Turning to FIG. 1, which shows a schematic view of a prior art method of making organic layers for organic light emitting devices. A substrate 10 which is to receive an organic layer, is positioned adjacent to an aperture mask 12. The aperture mask 12 provides an aperture shown as a dimension A over a portion of the substrate 10. An organic material 3 which is to provide a layer on or over the substrate, is disposed in a source crucible 4 which is heated by suitable arrangements such as shown heating coils 5. When heat is applied to the crucible 4, the organic material vaporizes in a reduced pressure environment, such as in a reduced pressure chamber 1 having a pump port 2. The vapor emanates from the crucible 4 as schematically indicated by the dotted vapor arrows 3v and condenses as a deposited layer 3d, also depicted in dotted outline, on portions of the chamber 1, the underside of the aperture mask 12, on the substrate 10 through the aperture A in mask 12, on the underside of a shutter blade 7 and associated shutter shaft 8, as well as on the surfaces of deposition monitors 9a and 9b.

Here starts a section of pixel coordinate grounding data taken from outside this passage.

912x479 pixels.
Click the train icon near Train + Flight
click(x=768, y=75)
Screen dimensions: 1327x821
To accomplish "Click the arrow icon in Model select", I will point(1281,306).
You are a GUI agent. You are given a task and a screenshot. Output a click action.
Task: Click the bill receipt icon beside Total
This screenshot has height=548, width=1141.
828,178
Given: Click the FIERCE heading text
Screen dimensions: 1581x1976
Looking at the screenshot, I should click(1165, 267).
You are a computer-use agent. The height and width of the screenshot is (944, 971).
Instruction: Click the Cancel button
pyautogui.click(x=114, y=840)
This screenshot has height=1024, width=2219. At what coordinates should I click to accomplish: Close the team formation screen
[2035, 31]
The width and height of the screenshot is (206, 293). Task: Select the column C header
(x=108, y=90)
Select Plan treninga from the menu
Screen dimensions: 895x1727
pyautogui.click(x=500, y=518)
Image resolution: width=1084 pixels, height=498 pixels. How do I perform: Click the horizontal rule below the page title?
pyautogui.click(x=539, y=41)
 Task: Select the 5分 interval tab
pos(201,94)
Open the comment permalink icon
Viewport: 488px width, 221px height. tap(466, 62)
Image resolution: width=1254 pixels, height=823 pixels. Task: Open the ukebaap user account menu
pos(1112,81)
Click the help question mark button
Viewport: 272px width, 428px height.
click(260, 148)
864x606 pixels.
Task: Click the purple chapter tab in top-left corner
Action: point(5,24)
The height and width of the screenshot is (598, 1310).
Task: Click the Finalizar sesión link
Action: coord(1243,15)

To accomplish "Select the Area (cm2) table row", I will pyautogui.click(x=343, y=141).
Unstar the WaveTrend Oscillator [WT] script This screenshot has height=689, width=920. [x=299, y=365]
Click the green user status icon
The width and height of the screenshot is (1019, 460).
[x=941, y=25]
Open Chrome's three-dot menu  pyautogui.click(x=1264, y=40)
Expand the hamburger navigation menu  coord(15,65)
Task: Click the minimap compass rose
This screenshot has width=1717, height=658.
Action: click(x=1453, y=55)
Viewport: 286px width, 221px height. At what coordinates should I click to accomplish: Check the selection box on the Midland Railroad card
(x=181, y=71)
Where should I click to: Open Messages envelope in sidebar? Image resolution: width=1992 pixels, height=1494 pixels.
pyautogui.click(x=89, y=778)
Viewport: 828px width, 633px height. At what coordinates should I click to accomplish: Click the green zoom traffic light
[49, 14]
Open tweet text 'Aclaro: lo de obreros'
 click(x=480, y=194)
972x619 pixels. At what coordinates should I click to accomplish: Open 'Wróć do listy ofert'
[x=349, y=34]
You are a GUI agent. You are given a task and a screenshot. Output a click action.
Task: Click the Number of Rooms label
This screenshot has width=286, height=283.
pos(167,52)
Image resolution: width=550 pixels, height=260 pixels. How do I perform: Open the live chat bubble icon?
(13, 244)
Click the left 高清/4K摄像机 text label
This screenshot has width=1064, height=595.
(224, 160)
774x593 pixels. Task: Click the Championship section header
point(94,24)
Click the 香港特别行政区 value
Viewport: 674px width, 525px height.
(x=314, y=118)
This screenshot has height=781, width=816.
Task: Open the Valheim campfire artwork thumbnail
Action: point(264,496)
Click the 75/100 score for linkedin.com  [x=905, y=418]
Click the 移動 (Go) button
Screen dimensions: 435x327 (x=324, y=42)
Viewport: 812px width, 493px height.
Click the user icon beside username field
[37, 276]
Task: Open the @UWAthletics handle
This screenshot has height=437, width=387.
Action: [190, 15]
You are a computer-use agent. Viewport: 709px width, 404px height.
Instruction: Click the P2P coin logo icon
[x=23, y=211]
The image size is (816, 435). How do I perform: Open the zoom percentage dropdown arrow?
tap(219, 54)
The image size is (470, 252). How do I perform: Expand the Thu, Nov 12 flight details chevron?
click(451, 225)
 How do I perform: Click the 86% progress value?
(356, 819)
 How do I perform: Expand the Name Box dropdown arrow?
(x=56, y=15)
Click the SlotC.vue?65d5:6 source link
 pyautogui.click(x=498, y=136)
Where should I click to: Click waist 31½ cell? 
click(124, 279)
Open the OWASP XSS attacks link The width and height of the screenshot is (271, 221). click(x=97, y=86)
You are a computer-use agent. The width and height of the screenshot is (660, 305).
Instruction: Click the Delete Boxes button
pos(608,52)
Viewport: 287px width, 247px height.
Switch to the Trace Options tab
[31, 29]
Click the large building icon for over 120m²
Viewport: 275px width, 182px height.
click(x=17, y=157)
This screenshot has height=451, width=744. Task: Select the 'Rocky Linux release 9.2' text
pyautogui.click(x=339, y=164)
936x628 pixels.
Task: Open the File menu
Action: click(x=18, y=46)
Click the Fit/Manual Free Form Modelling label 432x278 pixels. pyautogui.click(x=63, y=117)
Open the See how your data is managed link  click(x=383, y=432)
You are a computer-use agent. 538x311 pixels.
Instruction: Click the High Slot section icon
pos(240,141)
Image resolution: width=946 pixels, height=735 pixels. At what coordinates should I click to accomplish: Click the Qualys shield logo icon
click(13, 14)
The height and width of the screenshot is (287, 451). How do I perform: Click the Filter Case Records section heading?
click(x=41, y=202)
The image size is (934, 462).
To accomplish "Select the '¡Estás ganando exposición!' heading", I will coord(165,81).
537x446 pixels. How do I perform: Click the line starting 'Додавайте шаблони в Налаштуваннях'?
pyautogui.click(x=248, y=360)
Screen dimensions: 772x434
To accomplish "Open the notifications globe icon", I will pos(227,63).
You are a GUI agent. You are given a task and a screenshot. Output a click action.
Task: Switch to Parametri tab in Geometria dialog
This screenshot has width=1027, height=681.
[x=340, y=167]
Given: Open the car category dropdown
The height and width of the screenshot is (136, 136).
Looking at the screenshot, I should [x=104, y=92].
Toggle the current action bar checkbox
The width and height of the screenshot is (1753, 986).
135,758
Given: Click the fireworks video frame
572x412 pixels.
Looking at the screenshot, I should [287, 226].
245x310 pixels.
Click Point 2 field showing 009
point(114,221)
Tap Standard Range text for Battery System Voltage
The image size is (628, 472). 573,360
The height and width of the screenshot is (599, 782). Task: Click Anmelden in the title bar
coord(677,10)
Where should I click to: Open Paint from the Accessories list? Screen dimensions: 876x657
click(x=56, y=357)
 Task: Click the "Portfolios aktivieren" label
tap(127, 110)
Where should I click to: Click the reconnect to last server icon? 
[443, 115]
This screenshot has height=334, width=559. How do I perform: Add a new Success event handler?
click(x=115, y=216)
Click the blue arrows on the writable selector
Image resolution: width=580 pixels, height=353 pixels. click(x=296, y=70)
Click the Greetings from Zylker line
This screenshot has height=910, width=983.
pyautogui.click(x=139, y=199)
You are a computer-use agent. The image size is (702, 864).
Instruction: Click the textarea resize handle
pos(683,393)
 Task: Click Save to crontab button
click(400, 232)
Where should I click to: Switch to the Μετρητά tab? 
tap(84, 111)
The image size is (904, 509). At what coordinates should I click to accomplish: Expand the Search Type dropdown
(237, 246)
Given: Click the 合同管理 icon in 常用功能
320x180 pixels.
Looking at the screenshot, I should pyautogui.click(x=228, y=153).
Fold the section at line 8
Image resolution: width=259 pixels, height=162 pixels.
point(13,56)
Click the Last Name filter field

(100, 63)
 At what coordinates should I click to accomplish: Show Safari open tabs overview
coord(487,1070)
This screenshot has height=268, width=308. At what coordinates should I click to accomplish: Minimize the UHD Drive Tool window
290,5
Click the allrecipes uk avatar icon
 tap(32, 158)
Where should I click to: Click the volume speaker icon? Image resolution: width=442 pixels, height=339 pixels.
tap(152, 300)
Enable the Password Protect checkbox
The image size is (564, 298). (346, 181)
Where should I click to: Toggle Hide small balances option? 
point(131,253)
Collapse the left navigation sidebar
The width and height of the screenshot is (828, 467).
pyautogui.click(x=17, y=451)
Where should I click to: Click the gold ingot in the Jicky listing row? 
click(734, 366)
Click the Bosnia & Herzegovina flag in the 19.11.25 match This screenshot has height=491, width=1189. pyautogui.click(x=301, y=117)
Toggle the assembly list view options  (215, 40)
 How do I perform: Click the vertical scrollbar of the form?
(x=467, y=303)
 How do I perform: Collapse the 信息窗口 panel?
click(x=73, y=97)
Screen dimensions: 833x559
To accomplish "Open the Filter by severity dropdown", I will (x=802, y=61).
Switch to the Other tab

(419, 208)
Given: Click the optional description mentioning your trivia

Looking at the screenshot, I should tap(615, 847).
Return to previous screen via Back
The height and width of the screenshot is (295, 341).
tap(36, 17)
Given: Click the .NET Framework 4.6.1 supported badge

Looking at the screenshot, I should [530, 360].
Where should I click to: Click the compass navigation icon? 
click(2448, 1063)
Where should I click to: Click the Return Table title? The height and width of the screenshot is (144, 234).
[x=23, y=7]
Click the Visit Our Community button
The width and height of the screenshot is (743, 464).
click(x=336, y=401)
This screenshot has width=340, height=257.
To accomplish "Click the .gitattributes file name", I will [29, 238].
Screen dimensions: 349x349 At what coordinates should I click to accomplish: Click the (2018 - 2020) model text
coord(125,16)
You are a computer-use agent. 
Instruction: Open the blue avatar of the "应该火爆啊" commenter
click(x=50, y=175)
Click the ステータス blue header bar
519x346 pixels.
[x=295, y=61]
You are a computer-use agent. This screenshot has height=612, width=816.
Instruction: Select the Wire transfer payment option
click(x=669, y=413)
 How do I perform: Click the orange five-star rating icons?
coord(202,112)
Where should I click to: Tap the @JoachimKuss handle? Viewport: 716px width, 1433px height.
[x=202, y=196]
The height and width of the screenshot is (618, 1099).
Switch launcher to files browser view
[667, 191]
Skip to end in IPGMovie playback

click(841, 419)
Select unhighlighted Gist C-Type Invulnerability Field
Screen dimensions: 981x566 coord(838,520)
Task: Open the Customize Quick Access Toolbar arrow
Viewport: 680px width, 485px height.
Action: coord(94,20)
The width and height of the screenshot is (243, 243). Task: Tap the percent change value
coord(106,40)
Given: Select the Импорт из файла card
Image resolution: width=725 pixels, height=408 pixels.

In order to fabricate highly efficient organic light mitting devices it is preferred to sequentially deposit on the substrate 10 a plurality of relatively thin (approximately 100-500 .ANG.) organic layers of different organic materials, as will be detailed below. Prior to forming each of these layers on the substrate, the shutter shaft 8 is rotated such that the shutter blade 7 is positioned to shield the substrate 10 until such time as is needed to initiate and stabilize the vaporizing of an organic material 3 from the source crucible 4, measured by the deposition monitors 9a, 9b. During this start-up and stabilizing period, the above-mentioned layers 3d of organic material are formed within portions of the chamber 1, but not on the substrate. Upon opening the shutter blade 7 to the position shown in FIG. 1, an organic layer 3d is formed on the substrate, and the layers elsewhere in the chamber keep growing in thickness. Such growth of layer thickness within the portions of the chamber and its associated parts can lead to cracking, flaking or dusting of these layers during cycles of pressure reduction (pump-down) and pressure increase (venting) of the chamber and during rotation of the shutter between open and closed positions.
It will be appreciated that the generation of these undesirable particulates reduces the yield of devices having consistent quality. Frequent cleaning of the chamber and associated parts can overcome the yield concern, but at the cost of reduced throughput of fabricated devices.
Another disadvantage of this prior art method of depositing organic layers in organic light emitting devices is relatively poor utilization of the organic material 3 in the source crucible 4, i.e., as little as approximately 10-20% of organic material 3 may be utilized to form a layer 3d on the substrate 10, with 80-90% of the material forming undesirable layers elsewhere in the chamber. Since the fabrication of highly efficient organic light emitting devices calls for purified, and therefore relatively expensive, organic materials, poor material utilization is clearly undesirable.
The aforementioned significant disadvantages are magnified when contemplating the fabrication of organic EL devices over relatively large area substrates, for example over substrates as large as 30 cm by 30 cm.